Fiction isn't bound by the same rules.

Closing the Gap

In case it isn't given away by the title – a portmanteau of its protagonists' names – Horimiya is never about just one person.

It's about people, in the plural.

Sure, the two title characters are in the center of things, and the show kicks off with them in focus. Dropping their “model student” and “brooding” archetypes to show more rounded, personable humans gives a solid hook.

From there, it's a cycle of seeing how each character presents their own personality, then watching as they choose to let different people in their lives in on what they aren't always presenting.

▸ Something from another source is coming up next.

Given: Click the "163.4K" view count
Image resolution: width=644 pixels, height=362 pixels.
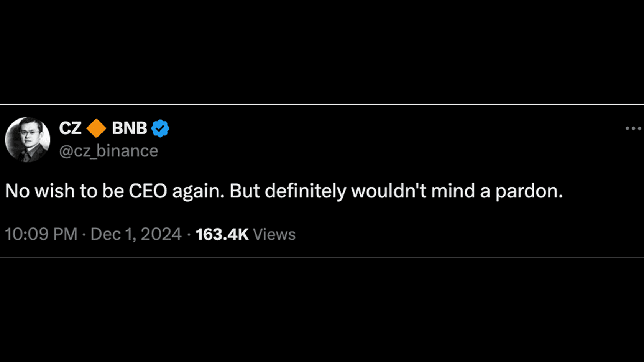Looking at the screenshot, I should pyautogui.click(x=222, y=234).
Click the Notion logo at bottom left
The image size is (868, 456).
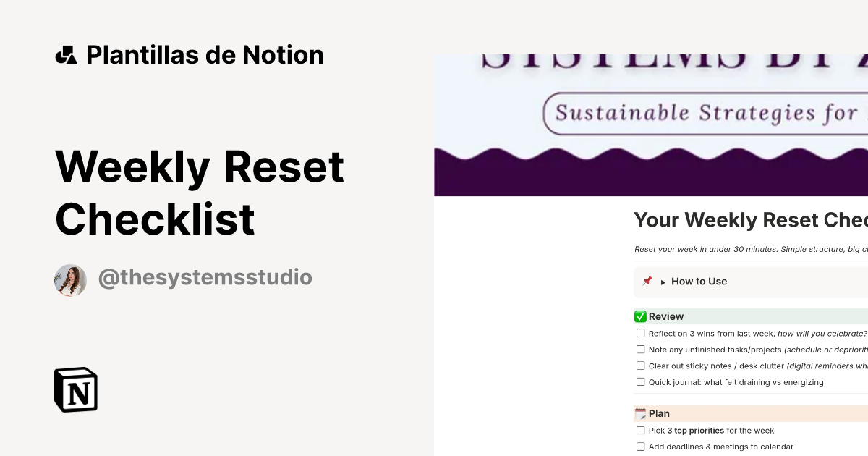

Slowly, cautiously, and judiciously.

But hey, that's how you build trust – both with others and with yourself.

Horimiya showing friendly aggression
<em>Friendly Aggression as sincere a sign of any of genuine closeness<em>

That's my favorite thing about Horimiya, to be honest. Fiction loves to make big, dramatic gestures. Sweep the audience off their feet with a climactic confession or relationship-fracturing argument.

But “all at once” just isn't how these things tend to work.

And it's not how they work in Horimiya.

Instead, author Hiroki Adachi concerns himself with the quieter details. The wholeof Chapter 13 (as shown in Episode 3) is dedicated to one of those silly thing kids do. They put their palms against each other to see who has bigger hands. They get a little flustered, they comment on a double-jointed finger, they share a little laugh.

It's obviously not about comparing digits. The whole sequence is screaming an aesop about accepting others' imperfections and feeling comfortable with your own quirks and so on. But that's also the whole point of the series, and it's not delivered as a beat-you-over-the-head monologue. In a relative rarity for anime, it's very show-don't-tell.

The audience gets it, the characters clearly get it, and that's enough.

Strength through Weakness

It's odd how, the more you know about a person, the harder they are to describe.

Ask me about someone I just met at a party, and I can rattle off their name, professioon, and a hobby.

Ask me about someone I've known for a decade, and where do I even start? It feels disingenuous to boil a person down to three sentences.

And, fourteen volumes in, Horimiya has accomplished that for so much of its cast. Yes, Yuki is bubbly and wears too-big sweaters to make herself more endearing. But she's also trying really hard to constantly be the resident mood-maker, and has a bit of an inferiority complex, and and and. We get about ten different layers to her over the course of as many volumes of manga, and she's billed as supporting cast.

It's the benefit of shows like Horimiya that go light on their plot. Instead, they thrive on character moments, which are chock-full of their personal tics. And the more these characters are willing to open up to one another time and time again, the more that those can shine through.

It's why I've never felt like I've known a group of fictional friends quite like I have this one. I understand why they stick together and support one another, and what they value in one another.

And why they're completely willing to lovingly tear each other apart.

<em>Nobody will to tell it to you straight quite like your best mates<em>

It's encouraging to watch them improve both within and without, chapter after chapter.

That is, up to a certain point.

After that, it can just become… pleasant. It's not that there's no conflict within the cast. It's more that they're so darn trusting of one another that the series can't get away with cheap misunderstandings.

It turns out, making yourself vulnerable often enough and thoroughly enough can make a relationship nigh-invulnerable to anything short of an emotional earthquake.

That's why I ultimately stopped following the manga version so closely. I love checking in on these characters every now and then, for sure. But ultimately, I trust that these kids are getting along just fine now. Watching them week-to-week feels a little redundant.

So I probably won't watch a second season of Horimiya if they make one (though I hope they do). I know where it's all headed from there.

But for now, it's a delight to watch them open up all over again.